## TO DO:
Using the material below, repeat exactly the lines from the one with "Image resolution: width=241" through the one with "Expand the Detail folder in dropdown", ends included, without any images.

## INPUT:
# # # #
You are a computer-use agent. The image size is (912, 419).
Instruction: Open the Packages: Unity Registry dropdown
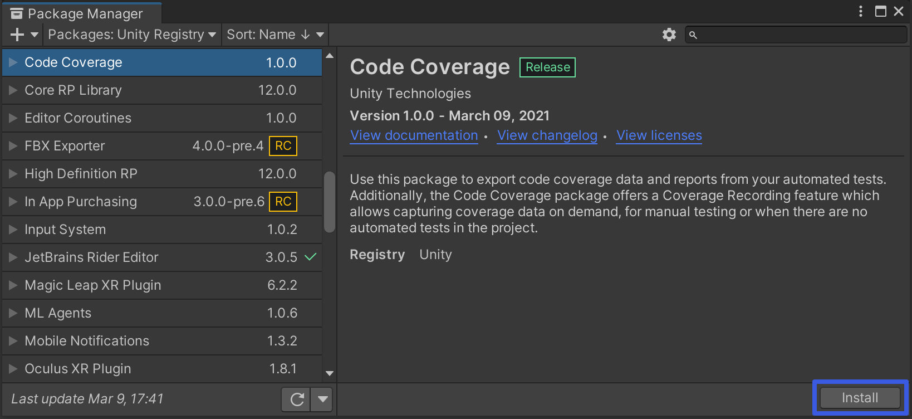pyautogui.click(x=132, y=35)
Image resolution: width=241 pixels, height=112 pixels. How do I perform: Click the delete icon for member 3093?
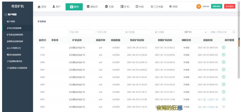pyautogui.click(x=224, y=92)
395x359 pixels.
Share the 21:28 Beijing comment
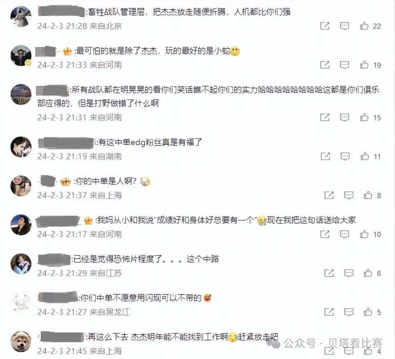click(325, 25)
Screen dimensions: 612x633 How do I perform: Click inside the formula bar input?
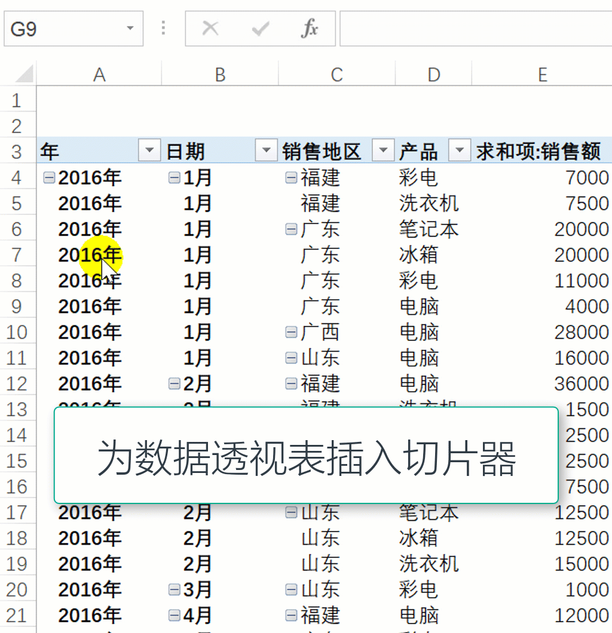pyautogui.click(x=475, y=28)
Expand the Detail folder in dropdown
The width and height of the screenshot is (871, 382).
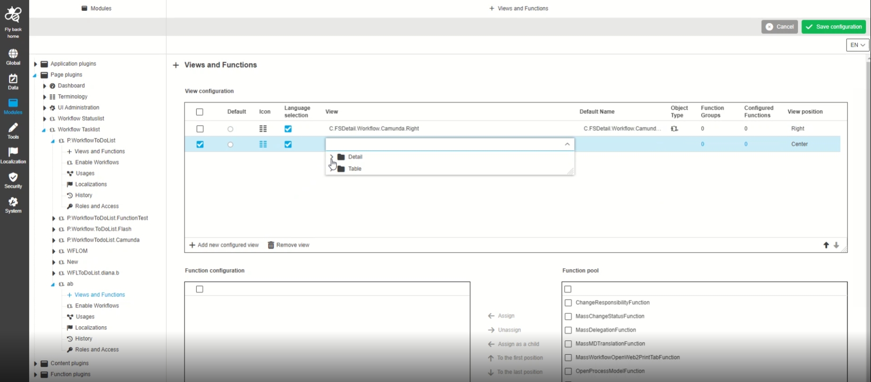(x=332, y=157)
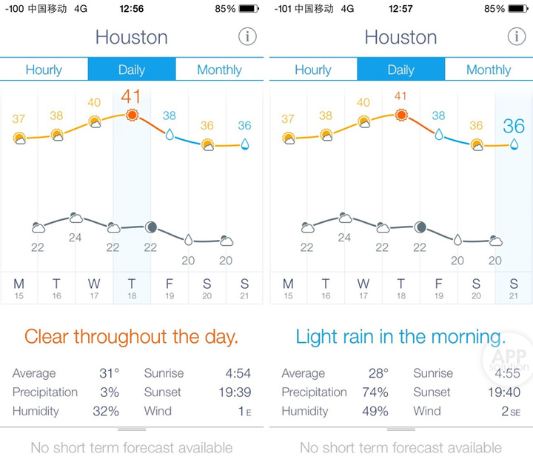Tap the "Light rain in the morning." summary
Viewport: 533px width, 468px height.
pyautogui.click(x=400, y=337)
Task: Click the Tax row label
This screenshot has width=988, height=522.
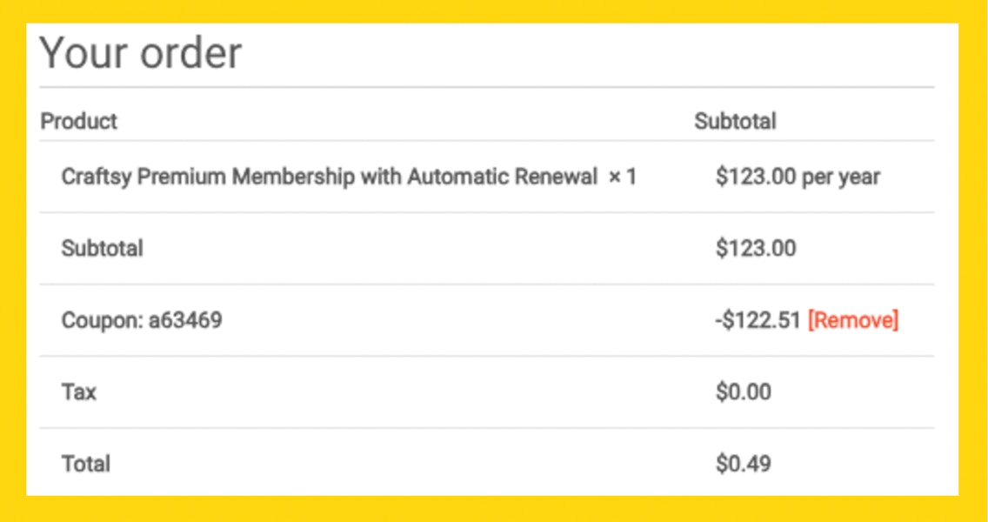Action: 79,392
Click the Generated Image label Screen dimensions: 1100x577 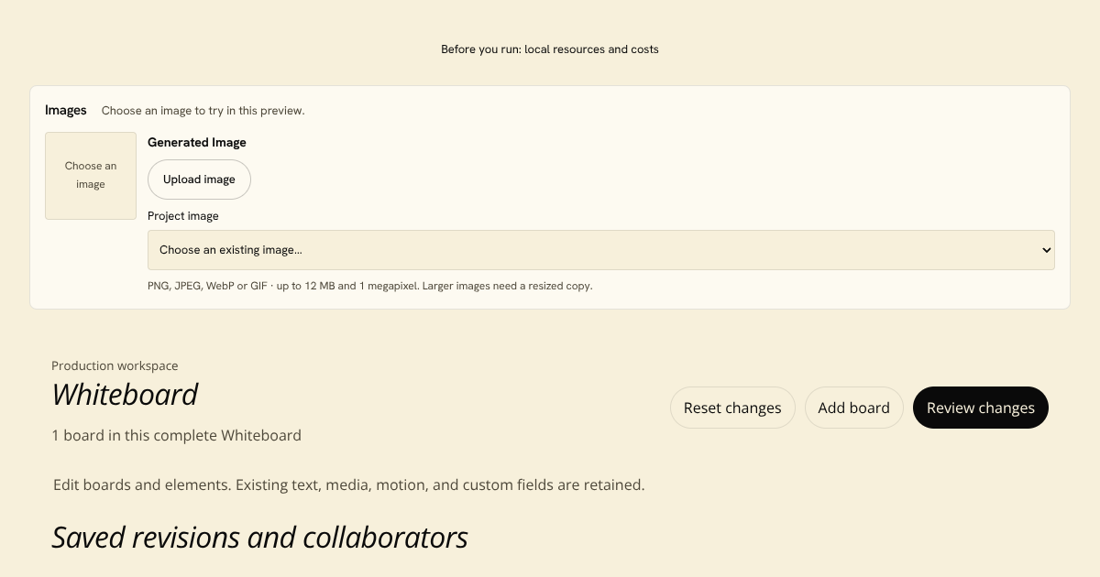click(197, 142)
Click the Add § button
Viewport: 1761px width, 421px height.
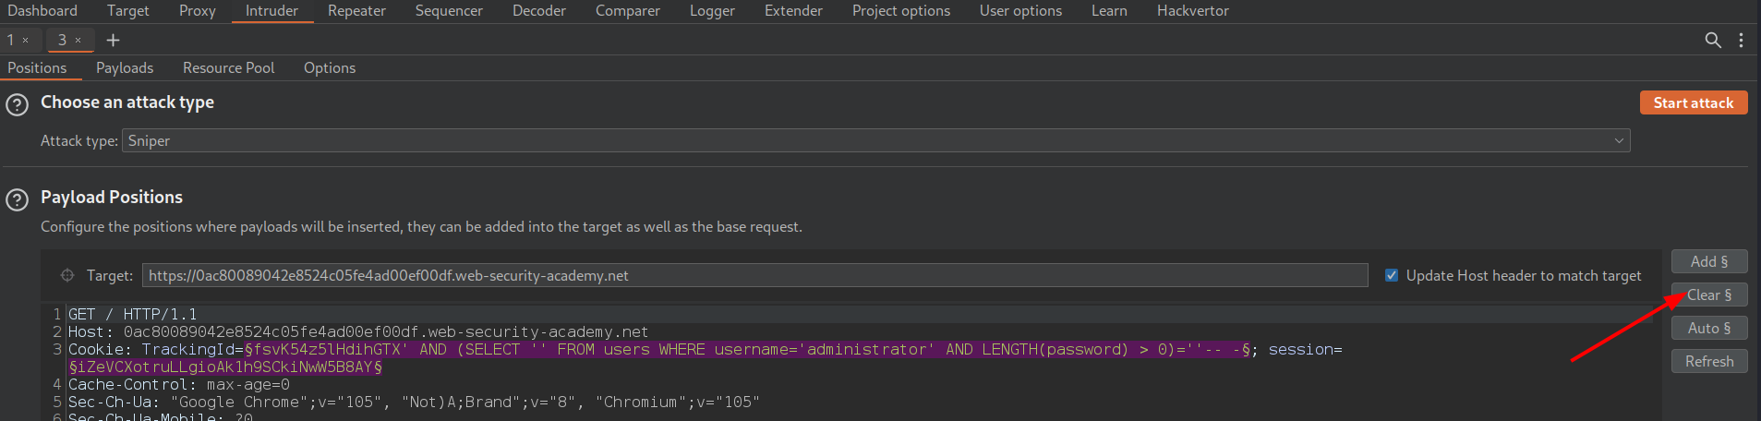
# # # #
## TASK RESULT:
Image resolution: width=241 pixels, height=112 pixels. How do I perform: Click the delete icon for member 3093?
pyautogui.click(x=224, y=92)
395x359 pixels.
Share the 21:28 Beijing comment
click(325, 25)
Screen dimensions: 612x633 How do I perform: Click inside the formula bar input?
pyautogui.click(x=475, y=28)
Expand the Detail folder in dropdown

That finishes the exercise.